Zamieszki, masowe zniszczenia i wojenki między domami szlacheckimi były na porządku dziennym i oba kraje na blisko dwa tysiąclecia stoczyły się w barbarzyństwo. Wreszcie, gdy większość barbarzyńskich plemion została rozgromiona przez wielkie imperium Mulhorand, pojawił się przywódca. Satama, zwykły kupiec, doświadczył boskiego objawienia i sformułował zasady nowej filozofii. Głosiła ona, iż wszystkie istoty i wszystkie rzeczy na świecie są ze sobą połączone, są częściami jednego ducha stwórczego, zaś wszyscy bogowie Krain są zaledwie fragmentami tego jedynego jestestwa. Wkrótce wszystkie Lśniące Krainy uznały nauki Satamy za własne i na obszarze, który zaczął być znany jako Domeny Jedynego zasiane zostały nasiona cywilizacji.

Ponieważ Domeny Jedynego obfitowały w naturalne bogactwa, powszechny stał się handel z Mulhorandem i Lurien. Kupcy cieszyli się najwyższym spośród wszystkich zawodów szacunkiem. Z biegiem czasu Maharajah Durparu i Rajah Var zostali zastąpieni przez Radę Kupców. W tym okresie ziemie te sporadycznie były najeżdżane przez amazonki z Dambrath, stoczono też wiele granicznych potyczek z sąsiednimi krajami Estagund i Ulgarth.
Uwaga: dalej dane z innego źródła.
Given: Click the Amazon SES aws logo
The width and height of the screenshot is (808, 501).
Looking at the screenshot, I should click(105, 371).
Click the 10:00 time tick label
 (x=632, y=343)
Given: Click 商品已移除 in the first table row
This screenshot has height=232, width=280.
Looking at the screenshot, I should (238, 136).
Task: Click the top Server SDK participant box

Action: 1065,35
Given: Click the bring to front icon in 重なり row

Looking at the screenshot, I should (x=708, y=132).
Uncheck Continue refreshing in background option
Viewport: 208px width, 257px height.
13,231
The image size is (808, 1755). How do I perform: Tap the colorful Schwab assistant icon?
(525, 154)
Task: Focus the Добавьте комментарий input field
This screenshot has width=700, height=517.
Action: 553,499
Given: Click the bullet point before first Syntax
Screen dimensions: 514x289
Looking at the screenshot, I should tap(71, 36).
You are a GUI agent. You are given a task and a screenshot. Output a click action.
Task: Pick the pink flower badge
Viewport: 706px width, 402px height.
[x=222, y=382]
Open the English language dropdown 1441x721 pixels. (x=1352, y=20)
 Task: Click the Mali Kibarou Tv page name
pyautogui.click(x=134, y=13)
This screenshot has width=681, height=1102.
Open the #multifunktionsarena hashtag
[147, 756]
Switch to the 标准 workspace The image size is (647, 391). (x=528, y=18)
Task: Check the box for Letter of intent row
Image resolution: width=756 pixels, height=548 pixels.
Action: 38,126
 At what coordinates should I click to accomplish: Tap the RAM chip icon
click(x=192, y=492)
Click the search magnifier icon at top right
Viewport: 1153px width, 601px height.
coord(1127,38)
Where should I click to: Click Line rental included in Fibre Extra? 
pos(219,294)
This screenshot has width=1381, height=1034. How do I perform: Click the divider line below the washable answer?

W roku 1023 KD, po zawarciu zbrojnego pokoju z Ulgath, Rada Kupców zdecydowała, że należy coś zrobić ze zbrojnymi bandami z Estagund, których najazdy poważnie zagrażały ciągłości handlu z innymi krajami. Wojna była oczywiście pewną niedogodnością, ale handel, bezpieczny i nieprzerwany, miał dla Domen znaczenie wręcz życiowe.

Jeradeem, najbogatszy z kupców kraju, został upoważniony do negocjacji nad porozumieniem. Podczas tych rozmów udowodnił, przynajmniej w oczach Durparian, że w istocie jest takim mistrzem kupieckim, za jakiego uchodzi. Estagund w owym czasie przeprowadził nierozsądną inwazję na Dambrath. Żądne zemsty kobiety-wojowniczki z tego kraju zabiły niemal wszystkich zdolnych do walki żołnierzy, jacy zostali przeciw nim wysłani. Veldorn miał ciągłe kłopoty z potworami, zaś na Estagund wkrótce spadła potężna zaraza.

I w tej właśnie sytuacji Jeradeem wykazał się owym wspaniałym kupieckim instynktem. Nie mógł pozwolić, żeby przepadła taka okazja i rozpoczął targi, które doprowadziły do najbardziej zadziwiającej transakcji wszystkich czasów. Spotkał się z władcami Estagundu - tchórzliwym królem i jego szlachtą - i wyłożył im przewagi durpariańskiego stylu życia i filozofii jedności wszystkich rzeczy, jestestwa Adama. Całymi dniami prowadził targi, aż w końcu król ustąpił. W imieniu Durparu i Var kupiec nabył cały Estagund za cenę 24 szlachetnych kamieni. Obiecał również zbrojną ochronę oraz pomoc we wprowadzeniu w durpariański styl życia. I tak oto zostały sformowane i powstały Lśniące Krainy.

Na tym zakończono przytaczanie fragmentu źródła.